Proof: take an arbritrary assumption formulation and convert it to mathmatical formulation. Then us goesels numbers to formalize.
If you say now, well the conversion to a mathmatical formulation can be ambigious, i would ask you to clearly state the assumptions in a language that is suited for a scientific discussion.
If you Talk about the subsequent slides, i see it introduces one idea, to get some guidance in finding the opt settings, called bayesian occams razor. Occams razor is a HEURISTICS. Thats so to say the opposite of a rule/theory.
A property of heuristics is explicitly, that it does not guarantee to yield a true or optimal solution. A heuristics can by definition not be wrong or correct. its a heuristics, a strategy that has worked for many ppl in the past and might fail in many cases. A heuristics does not claim to provide a found rule or similiar.
Now on the last slide they even address the drawbacks of this heuristics. What do you expect more?
As i expected, this is not an example of a theory stating something that deviates from reality. Its just a HEURISTIC strategy they give you at hand, when you want to start with hyperparameter finding but you have no clue how. Thats when you go back to heuristics (please wikipedia heuristics) and i bet this proposed heuristics is not the worst you can do even today, where more knowledge has been accquired.
I believe you are looking at the wrong slides. Reddit did something weird with the hyperlink
Then please point mento the right slide by gibing the slide number
It should be from MIT (try copying/pasting the address linked above)
One thing i must add regarding the topic of presentation as "established knowledge".
The lecture you quoted, is lecture number 12. It is embedded in a course. There are of course lecture 11, 10, 9 etc. If you check these, which are also accessible with slightly midifying the given link, you see the context of this lecture. Specifically, a bunch of classifiers are explicitly introduced, and the v-dim theory on lecture 12 are still valid of these. The course does not adress deep networks yet.
So its a bit unfair to say these lecture does teach you a theory that deviates. Its does not deviate for the there introduced classifiers.
Ok found the right one.
Well, generally i must say good example. I accepted it at least as a very interesting example to talk about, worth mentioning in this context.
Nevertheless, its still valid for all NON cnn, resnet, transformer models.
Taking into account, that its based on an old theory (prior 1990), where these deep networks have not existed yet, one might take into account its limitedness (as it doesnt try to model effects taking place during learning of such complex deep models, which hasnt been a topic back then).
So if I would be really mean, i would say u cant expect a theory making predictions about entities (in this case modern deep networks) that had not been invented yet.
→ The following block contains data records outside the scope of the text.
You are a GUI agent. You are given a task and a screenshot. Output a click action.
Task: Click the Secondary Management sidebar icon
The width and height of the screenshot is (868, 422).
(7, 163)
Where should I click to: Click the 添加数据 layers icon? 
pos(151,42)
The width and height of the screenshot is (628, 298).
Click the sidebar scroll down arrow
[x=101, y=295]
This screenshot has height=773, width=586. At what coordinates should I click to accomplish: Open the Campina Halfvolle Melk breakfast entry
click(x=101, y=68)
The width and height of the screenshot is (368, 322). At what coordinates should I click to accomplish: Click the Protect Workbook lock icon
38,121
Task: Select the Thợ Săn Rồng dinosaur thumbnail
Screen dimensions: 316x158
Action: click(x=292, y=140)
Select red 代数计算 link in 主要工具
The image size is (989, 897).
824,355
One could say that the v-dim theory's assumptions include the assumption of a "perfect" learning procedure (therefore exclude any dynamic effects from the learning procedure), which is still valid for decision trees, random forrest, svms, etc, which have their relevance for many problems.
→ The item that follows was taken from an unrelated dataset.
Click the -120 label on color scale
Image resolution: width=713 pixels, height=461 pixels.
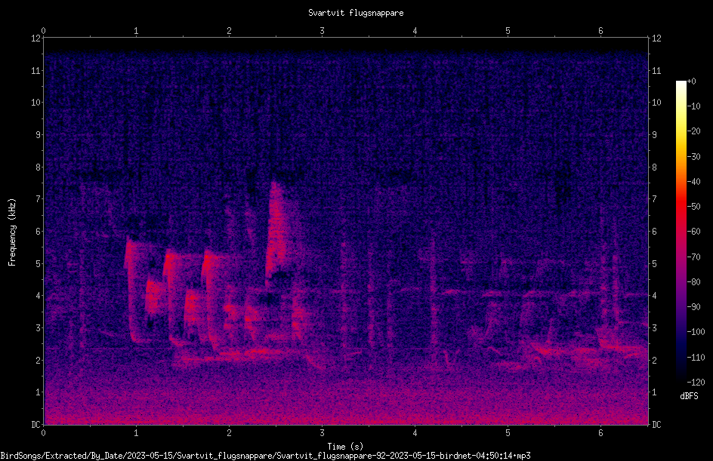point(696,382)
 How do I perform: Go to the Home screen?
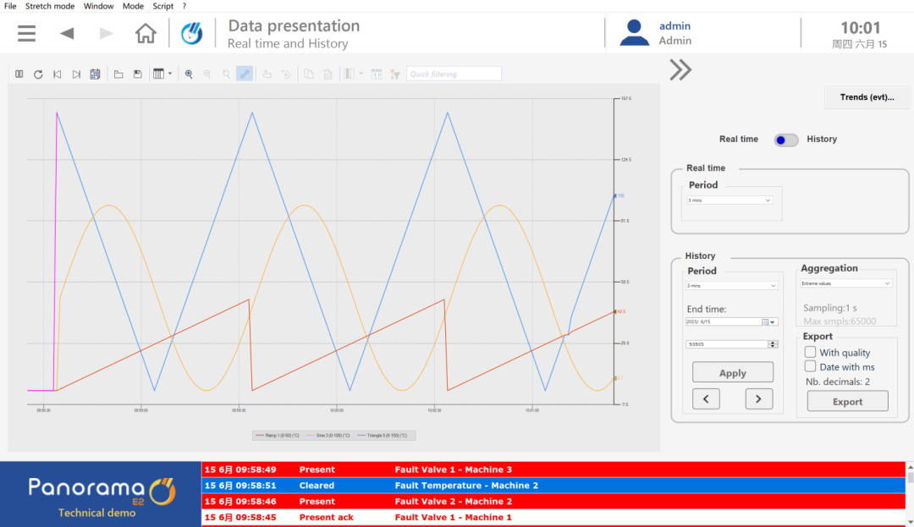point(146,34)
But since im not that mean, i admit that this observations in these modern networks do undermine the practicability of the V-dimension view for modern deep networks of the mentioned types, and that must have been a mediocre surprise before having tried out if v-dims work for cnn/resnet/transformers, therefore good example.
Your theory about what it means for theory to deviate from practice seems to deviate from practice.
[deleted]
Yes you are right. That is, because in most cases, not the theory is wrong but its wrongly understood, artifically extended, wrongly used.
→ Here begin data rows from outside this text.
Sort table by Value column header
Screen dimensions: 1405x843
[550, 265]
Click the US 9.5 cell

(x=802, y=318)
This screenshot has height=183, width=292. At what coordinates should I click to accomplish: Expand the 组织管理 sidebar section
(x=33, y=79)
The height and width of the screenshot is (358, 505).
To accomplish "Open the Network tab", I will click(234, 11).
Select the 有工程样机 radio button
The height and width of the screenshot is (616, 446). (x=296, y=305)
It is therefore important to distinguish between deviations from theory, and deviations from misuse/misinterpretation.
Well, in CS theory is mathematical, and mathematical theory cannot be wrong because it's logically derived and makes statements about conclusions that can be made if certain conditions are met. So it would be nonsensical to discuss cases where such a theory is wrong. It stands to reason that the only practical discussion of deviation of practice from theory occurs in the realm of what you call misuse.
Wrong.
Due to minimum 2 reasons:
It is a difference, if one has just misunderstood the theory, but could have known better. Or if that one has "done everything right" up to the point of science's knowledge, at that point of time.
In the first case, its the "users" fault, in the second, its on the current state of the theory. The first one is rubbish, only the second one yields knowledge. If you submit a paper of the first case, it gets rejected. If you submit one of the second one, you get attention.
You are just "projecting" everything into one pseudo-abstract (cp. Reason 2.) timeless dimension, washing away the core in my "theories of theories":
By misuse i would clearly say its of the first case category, where the "user" fucked it up, the second should NOT be labelled as misuse.
Reason for this partition as already said: the first category is rubbish, the second one is valueable.
Or another equally good reason: it cannot semantically be a misuse, if the "user" does not violate any assumption known at that time, because the current "rules" do define what a misuse is. Misuse is dynamic, not static. Think four dimensional, Doc Brown!
Even in mathmatics itself, only a subset of the disciplines are purely abstract.
One example, where this is not the case, is coincidently the greatest mathmatical question currently: by what rule are the prime numbers distributed? This is in the field of number theory.
The earliest theory was, that they are log-distributed, by Gauß. His log approximation of the step function of primes was good, bur clearly deviates. Meanwhile, many other mathmatical theories, such as a log distribution, have been developed, leading up to the riemann hypothesis.
In this example u see, that a mathmatical model (here the log fct) is APPLIED TO DESCRIBE a natural phenomenon (the distribution of primes). Now the correctness is not decided in some formal level, but in the question if the natural phenomenon can be accurately enough described by the suggested mathmatical model.
What you say, that math. theories cannot be wrong because they are deduced/proven/whatever, is totally off-topic in this example, and could at maximum refer to the formal correctness of the theory around the log function involved here, e.g. the rules of adding two logs or similar, which are itself proven to be correct.
But that is not of interest here, the log theory is just taken, and suggested to model a natural phenomenon. The mathmatical theory here is that the step fct. of primes follows a log distribution.
By the way, there is also no conditions to be met, there is just one step fct. and one candidate theory to predict it.
The answer to the correctness of a theory about the distribution of primes does not lie in some formal deduction, but lies directly in the difference of the predicted and real distribution of primes.
In CS theories, of course you have questions from the CS domain that you want to answer with your mathmatical model. Only a small subset of CS theory deals with purely abstract proofs that stand for itself, e.g. in formal verification. The majority has a domain question to be answered and very often that question is quantitative, such that CS theories predict numbers that can be measured against real data measured from the phenomenon of interest, which then detetmines the correctness of the theory
Jeremy Howard of FastAI says in his course you don't need to worry about getting the architecture and the hyper-parameters right, because a decent library (including theirs) already takes care of it in most cases.
Not a well established theory, just an implemented software feature being advertised here.
And its trivially true, that when a method that tries out more hyperparameters and more models, the probability increases that it spits out a configuration that works well for you (the only statement in this that comes close to a "theory").
Weather an implemented software is doing that up to a satisfactory manner for a user, or if it can be achieved at all, is a question in the domain of engineering, not theory.
seba07 t1_itd3x25 wrote
A few random things I learned in practice: "Because it worked" is a valid answer to why you chose certain parameters or algorithms. Older architectures like resnet are still state of the art for certain scenarios. Executive time is crucial, we often take the smallest models available.